« Les Marines n’ont pas le droit de mourir sans permission. »
Poursuivant ma plongée tardive dans les films liés au Vietnam et après avoir revu Apocalypse Now, enfin découvert Rambo (dont je n’ai pas dépassé le 2ème épisode), Platoon et les autres volets du triptyque vietnamien d’Oliver Stone (Né un 4 juillet, Entre ciel et terre), je revois les classiques vus plus jeune, parfois à leur sortie, comme ce Full Metal Jacket dont je n’avais gardé que peu de souvenirs.
Original dans sa conception et son propos, ce film l’est résolument : on y aborde d’abord l’entraînement des Marines appelés à combattre au Vietnam. Durant trois quarts d’heure, on assiste ainsi à leur déshumanisation qui commence dès le générique, au fil des tignasses qui sont rasées, moment à la fois drôle et dramatique. La suite est du même acabit : à l’exception de réponses aboyées monosyllabiquement par les jeunes recrues, on n’entend que la gueulante du sergent instructeur qui balaie le lexique complet des insultes et de la grossièreté la plus dégueulasse. C’est radicalement raciste, homophobe, sexiste, grossophobe, harcelant et c’est, là encore, à la fois drôle et terriblement dramatique.
Durant toute cette première partie, notons l’incroyable logorrhée de R. Lee Ermey, ancien Marine lui-même ayant officié au Vietnam, devenu instructeur puis consultant et acteur, notamment pour Francis Ford Coppola sur Apocalypse Now. La prouesse d’interprétation est due à cette expérience de vie et à la grande liberté d’improvisation dont le militaire/acteur a pu bénéficier de la part de Kubrick, lit-on. Les autres acteurs (dont Matthew Modine qui avait joué dans Birdy, Alan Parker, trois ans plus tôt et Vincent d’Onofrio, à la fois sensible et troublant) ne sont pas en reste dans leur jeu mécanique et quasi muet, ce qui amplifie l’impression d’une entreprise de complète déshumanisation. Drôle et terriblement dramatique, disais-je, toute cette partie met le spectateur, la spectatrice, très mal à l’aise. La réalisation brute, en gros plans permanents accentue cette sensation de voyeurisme malsain.
La seconde partie, au Vietnam, s’étire quelque peu, soulignant l’ennui des journalistes cantonnés à la base, le quotidien d’un QG normalement éloigné de front dans un pays en guerre.

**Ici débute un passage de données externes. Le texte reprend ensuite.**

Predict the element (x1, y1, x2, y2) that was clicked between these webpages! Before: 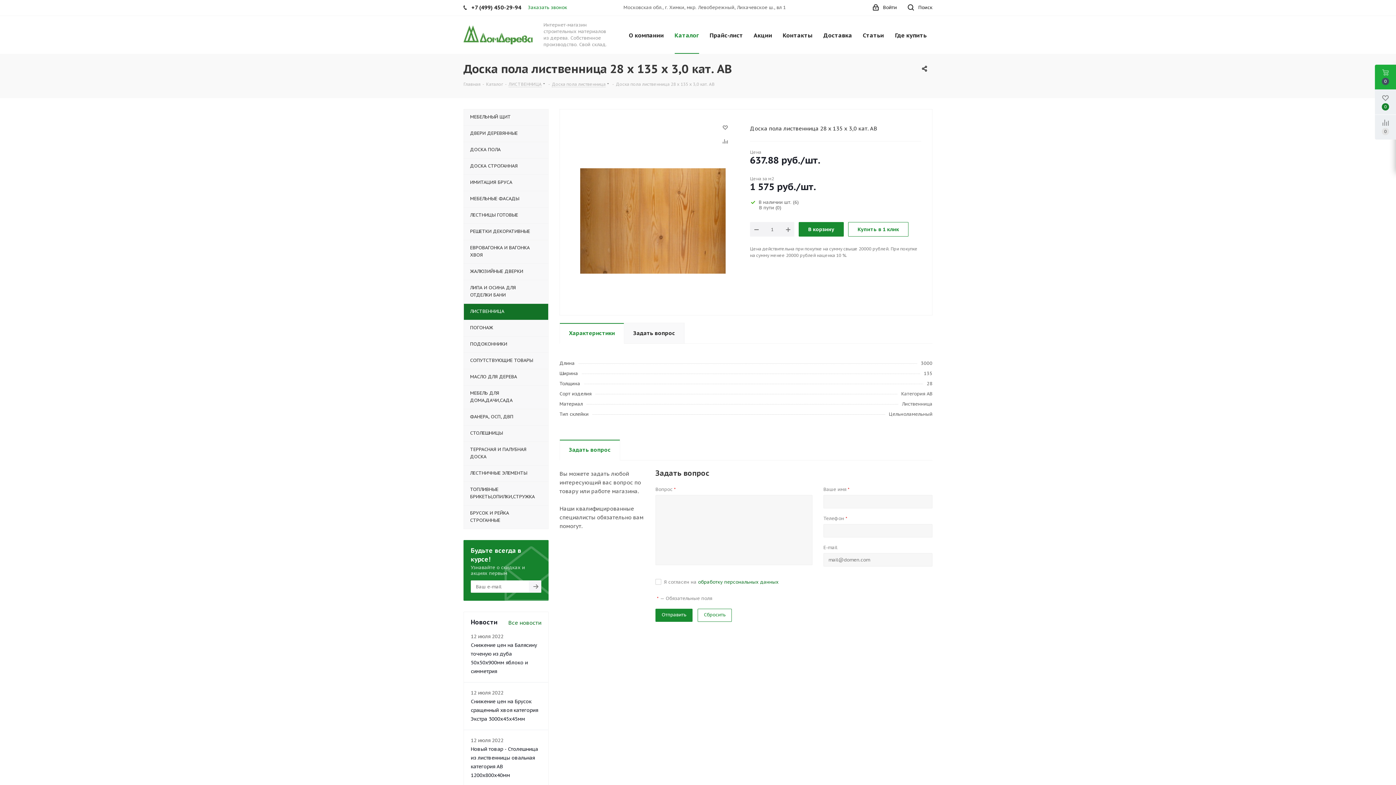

La troisième partie, quand le personnage principal redevient soldat à part entière, démontre l’absurde atrocité des crimes de guerre de la part de chaque camp, le tout magnifié par la musique de l’éphémère compositrice Vivian Kubrick, propre fille du réalisateur n’ayant pas poursuivi sa carrière. On assiste enfin, tirée en travellings lents et ponctuée de ralentis, à une scène de guerrila urbaine à la fois prévisible et cruelle. La toute toute fin reprend la dualité du début, définitivement décalée, comme pour souligner le dérisoire de cette situation.